[start of PROVIDED ENTRIES]
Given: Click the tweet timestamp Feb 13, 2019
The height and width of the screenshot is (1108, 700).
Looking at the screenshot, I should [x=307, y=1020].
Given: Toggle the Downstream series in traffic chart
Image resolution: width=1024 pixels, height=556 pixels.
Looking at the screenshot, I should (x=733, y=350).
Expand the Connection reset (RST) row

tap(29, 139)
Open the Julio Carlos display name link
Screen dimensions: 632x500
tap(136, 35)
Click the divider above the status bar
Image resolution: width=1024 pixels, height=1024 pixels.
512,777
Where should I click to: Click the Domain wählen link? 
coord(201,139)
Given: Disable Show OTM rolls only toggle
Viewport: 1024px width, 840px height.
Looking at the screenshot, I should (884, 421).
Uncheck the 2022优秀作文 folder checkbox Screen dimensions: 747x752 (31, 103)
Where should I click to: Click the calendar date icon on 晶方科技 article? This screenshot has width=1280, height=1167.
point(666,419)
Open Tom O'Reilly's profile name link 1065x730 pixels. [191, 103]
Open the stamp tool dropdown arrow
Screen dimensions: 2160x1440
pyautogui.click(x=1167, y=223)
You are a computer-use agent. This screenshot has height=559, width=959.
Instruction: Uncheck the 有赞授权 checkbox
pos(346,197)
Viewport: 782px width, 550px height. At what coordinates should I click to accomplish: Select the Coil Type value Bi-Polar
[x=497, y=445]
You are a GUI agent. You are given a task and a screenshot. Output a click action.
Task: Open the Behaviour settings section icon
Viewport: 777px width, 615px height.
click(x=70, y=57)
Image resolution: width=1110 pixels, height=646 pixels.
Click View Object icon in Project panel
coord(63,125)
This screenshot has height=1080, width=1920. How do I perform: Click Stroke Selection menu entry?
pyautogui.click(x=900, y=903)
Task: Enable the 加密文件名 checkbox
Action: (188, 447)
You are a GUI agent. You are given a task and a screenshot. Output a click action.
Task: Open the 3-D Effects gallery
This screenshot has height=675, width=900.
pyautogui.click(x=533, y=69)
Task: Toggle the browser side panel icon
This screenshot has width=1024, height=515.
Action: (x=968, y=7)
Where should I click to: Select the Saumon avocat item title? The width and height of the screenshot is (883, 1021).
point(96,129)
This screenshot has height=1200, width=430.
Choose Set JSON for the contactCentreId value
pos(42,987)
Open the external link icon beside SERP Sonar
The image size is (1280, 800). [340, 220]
[end of PROVIDED ENTRIES]
■ **WHAT IS ASKED**
Copy the data verbatim, from the line containing "Where should I click to: Click the calendar" through the end of the data, with both the first line and the last line included.

■ **ANSWER TO THE PROBLEM**
Where should I click to: Click the calendar date icon on 晶方科技 article? This screenshot has width=1280, height=1167.
point(666,419)
Open Tom O'Reilly's profile name link 1065x730 pixels. [191, 103]
Open the stamp tool dropdown arrow
Screen dimensions: 2160x1440
pyautogui.click(x=1167, y=223)
You are a computer-use agent. This screenshot has height=559, width=959.
Instruction: Uncheck the 有赞授权 checkbox
pos(346,197)
Viewport: 782px width, 550px height. At what coordinates should I click to accomplish: Select the Coil Type value Bi-Polar
[x=497, y=445]
You are a GUI agent. You are given a task and a screenshot. Output a click action.
Task: Open the Behaviour settings section icon
Viewport: 777px width, 615px height.
click(x=70, y=57)
Image resolution: width=1110 pixels, height=646 pixels.
Click View Object icon in Project panel
coord(63,125)
This screenshot has height=1080, width=1920. How do I perform: Click Stroke Selection menu entry?
pyautogui.click(x=900, y=903)
Task: Enable the 加密文件名 checkbox
Action: (188, 447)
You are a GUI agent. You are given a task and a screenshot. Output a click action.
Task: Open the 3-D Effects gallery
This screenshot has height=675, width=900.
pyautogui.click(x=533, y=69)
Task: Toggle the browser side panel icon
This screenshot has width=1024, height=515.
Action: (x=968, y=7)
Where should I click to: Select the Saumon avocat item title? The width and height of the screenshot is (883, 1021).
point(96,129)
This screenshot has height=1200, width=430.
Choose Set JSON for the contactCentreId value
pos(42,987)
Open the external link icon beside SERP Sonar
The image size is (1280, 800). [340, 220]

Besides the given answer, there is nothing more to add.